Beim Auflegen beziehungsweise Anschlagen der Wahlvorschläge muss der Wahlvorstand ebenfalls darauf achten, dass alle wahlberechtigten ArbeitnehmerInnen in diese Einsicht nehmen können.
Tipp: Auch hier wieder Baustellen, Filialen usw. nicht vergessen!
Stimmzettel
Der Wahlvorstand muss unverzüglich nach Feststellung der zugelassenen Wahlvorschläge einen Stimmzettel auflegen, der sämtliche zugelassene Wahlvorschläge enthält. Der Wahlvorstand beschließt die Reihenfolge der Wahlvorschäge.
Obwohl es keine Angaben über die Reihenfolge gibt, ist Willkür des Wahlvorstandes sicher nicht im Sinne des Gesetzgebers.
- Das heißt, man sollte sich zum Beispiel nach den Erfolgen der letzten Wahl richten.
- Bei einer Erstwahl könnte nach dem Einlangen der Listen gereiht werden, bei Gleichzeitigkeit nach dem Alphabet.
Gestaltung der Stimmzettel
- Entsprechend der Anzahl der zugelassenen Wahlvorschläge legt man die Größe des Wahlzettels fest.
- Er hat ein einheitliches Schriftbild, ohne Unterschied in der Farbgebung, aufzuweisen.

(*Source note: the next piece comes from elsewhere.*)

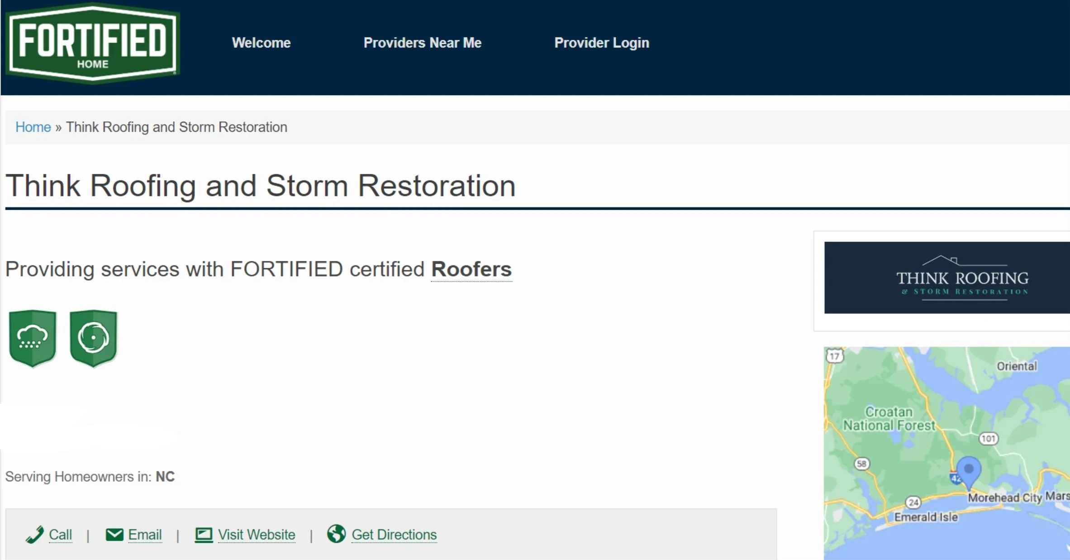This screenshot has height=560, width=1070.
Task: Click the Call link
Action: pos(60,535)

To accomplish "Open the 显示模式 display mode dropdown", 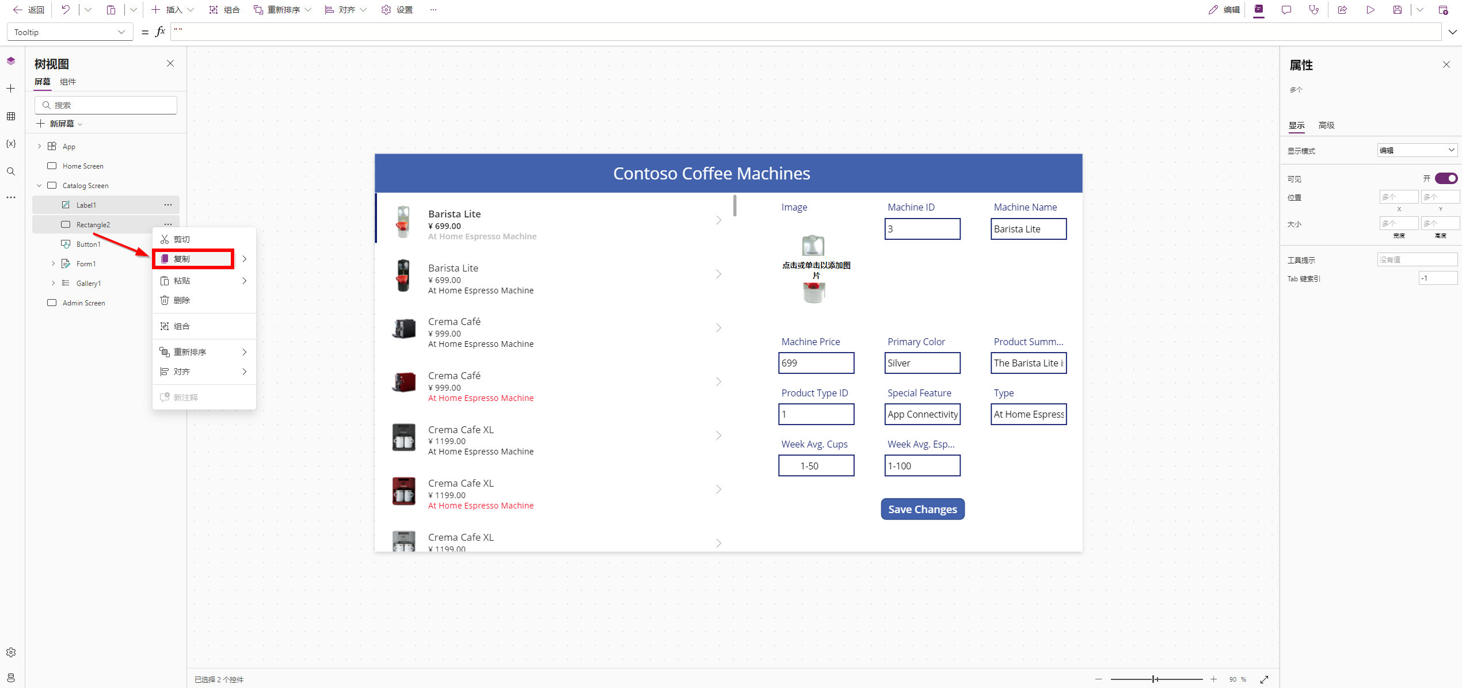I will (x=1417, y=150).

- Alle zugelassenen Wahlvorschläge sollen in gleicher Weise aufscheinen und den gleichen Raum zur Verfügung haben, damit keine Bevorzugung eines Wahlvorschlages daraus hervorgeht.
- Neben jedem Wahlvorschlag muss in angemessenem Abstand ein Kreis abgebildet sein.

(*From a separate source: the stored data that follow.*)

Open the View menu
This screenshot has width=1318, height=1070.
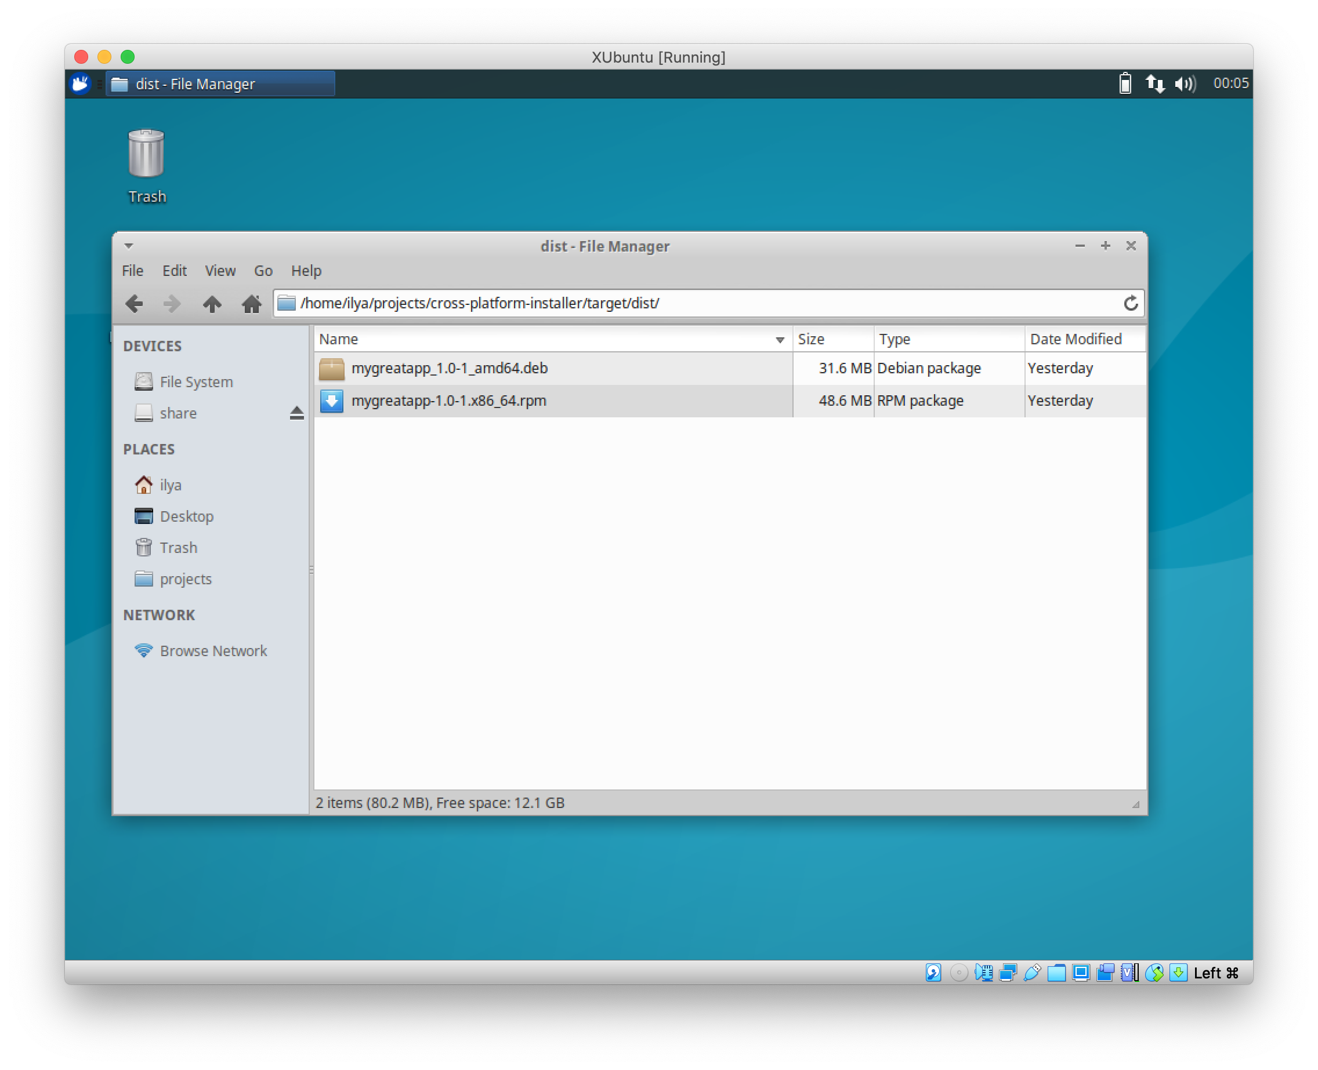(220, 271)
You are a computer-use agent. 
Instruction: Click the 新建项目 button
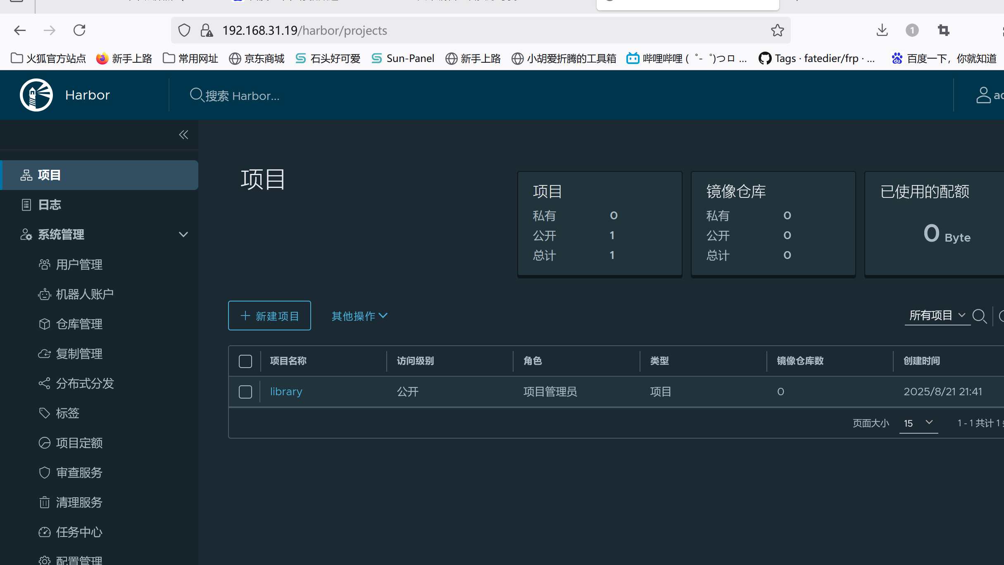coord(269,316)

- Die Wahlvorschläge sind unter der Vorschlagsbezeichnung, allenfalls einschließlich einer Kurzbezeichnung, auf dem Stimmzettel anzuführen.
Vom einheitlichen Stimmzettel kann abgegangen werden,
- in Betrieben oder Arbeitnehmergruppen, in denen erstmalig ein Betriebsrat gewählt wird. Auch dann, wenn in einem Zeitraum von sechs Monaten vor der Wahl des Wahlvorstandes kein funktionsfähiger Betriebsrat bestanden hat.
- in Betrieben oder Arbeitnehmergruppen, in denen nicht mehr als 150 ArbeitnehmerInnen wahlberechtigt sind.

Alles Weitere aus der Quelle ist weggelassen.